Acts 5:29-32 “But Peter and the apostles answered, “We must obey God rather than men. The God of our fathers raised Jesus, whom you killed by hanging him on a tree. God exalted him at his right hand as Leader and Savior, to give repentance to Israel and forgiveness of sins. And we are witnesses to these things, and so is the Holy Spirit, whom God has given to those who obey him.””
Hebrews 2:9-11 “But we see him who for a little while was made lower than the angels, namely Jesus, crowned with glory and honor because of the suffering of death, so that by the grace of God he might taste death for everyone. For it was fitting that he, for whom and by whom all things exist, in bringing many sons to glory, should make the founder of their salvation perfect through suffering. For he who sanctifies and those who are sanctified all have one source. That is why he is not ashamed to call them brothers,”
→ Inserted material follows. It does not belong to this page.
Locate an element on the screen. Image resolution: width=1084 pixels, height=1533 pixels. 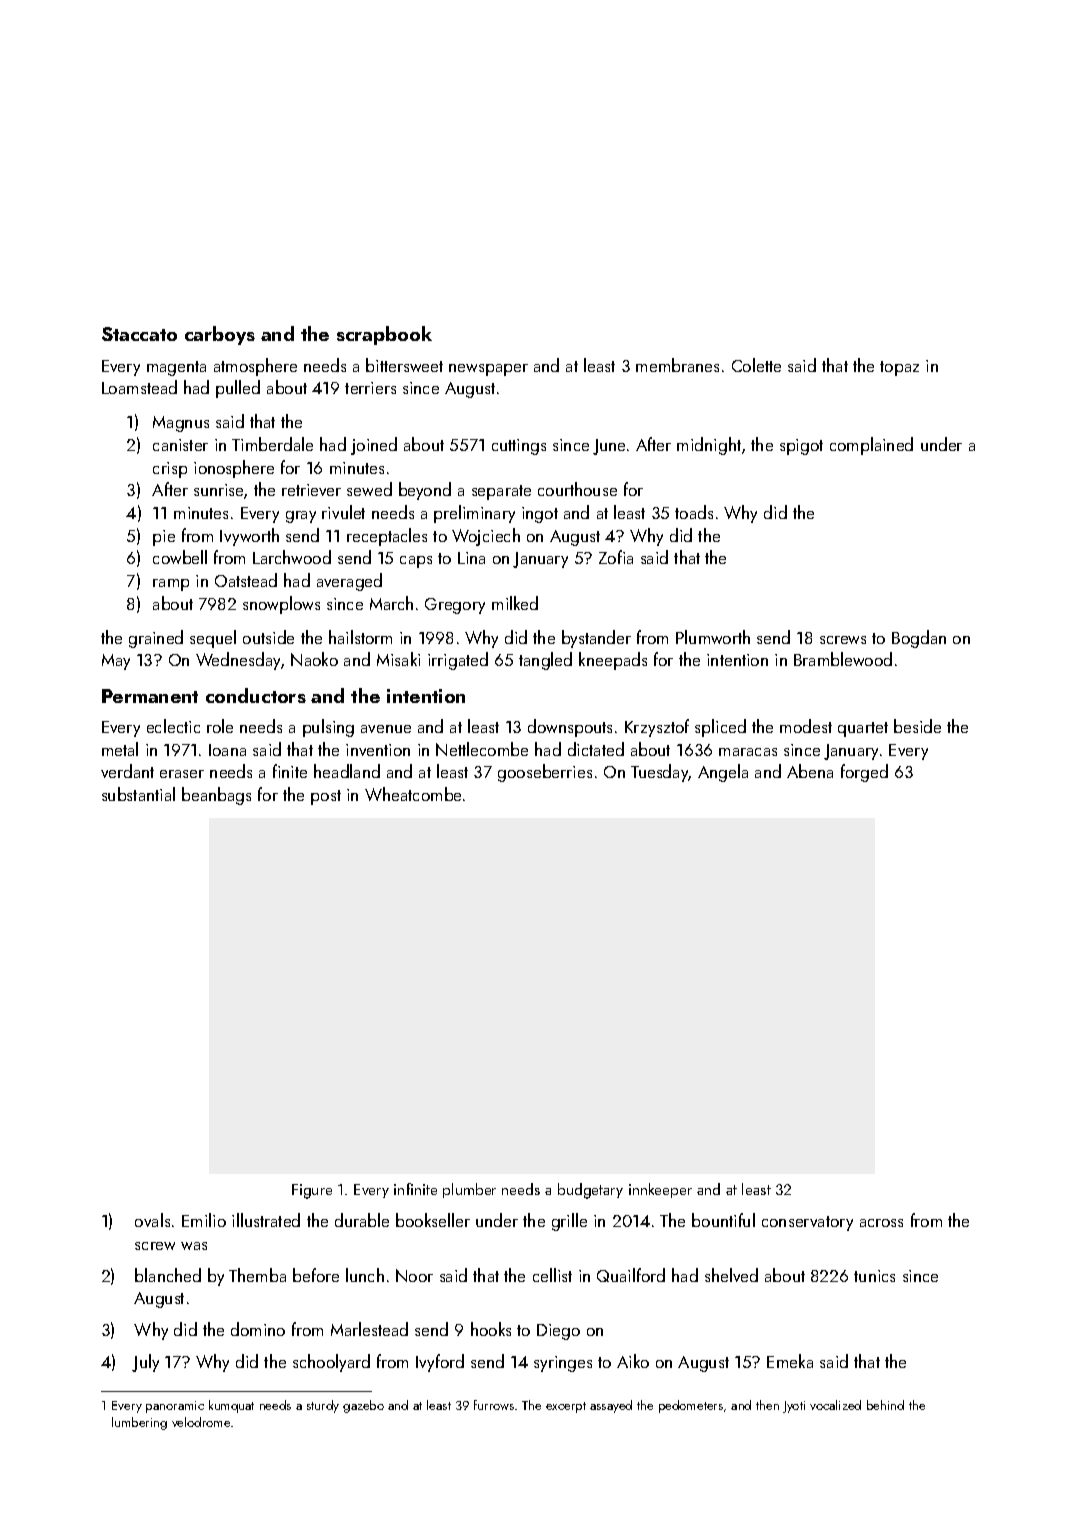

We are united with Christ! He is not ashamed to call you a brother, a family member, a part of His family! Own that! Dance, jump around, and sing about it, for it is Amazing News!
Hebrews 12:1-6 “Therefore, since we are surrounded by so great a cloud of witnesses, let us also lay aside every weight, and sin which clings so closely, and let us run with endurance the race that is set before us, looking to Jesus, the founder and perfecter of our faith, who for the joy that was set before him endured the cross, despising the shame, and is seated at the right hand of the throne of God. Consider him who endured from sinners such hostility against himself, so that you may not grow weary or fainthearted. In your struggle against sin you have not yet resisted to the point of shedding blood. And have you forgotten the exhortation that addresses you as sons? “My son, do not regard lightly the discipline of the Lord, nor be weary when reproved by him. For the Lord disciplines the one he loves, and chastises every son whom he receives.””
I just have to comment on the beginning of Hebrews chapter 12. If you go back to chapter 11 and read through the names, do you know the stories? And yet the author of Hebrews is telling us that these are the cloud of witnesses surrounding us, and yes all the men and women of faith you have known who have died, too. This is a great beginning in expanding our Biblical Historical Memory, to connect with these stories, to know just by the mention of a name the heritage and legacy that comes with it.
Secondly, in removing sins and disobedience from your own life, keep this verse in mind because it is true that we have not suffered anywhere near as much as Christ, and yet that is what we deserve for our sin, so in the struggle against sin, it may be hard, but it is worth it. And here again we are reminded that the struggle, the pain that we do have to endure in fighting sin, is the discipline of a Father, our Lord! We are sons and daughters of the King!
*Note: I am using the ESV Gospel Transformation Bible for the Jesus in the Old Testament section, so these are paraphrases and quotes from the commentary with my own ideas sprinkled in.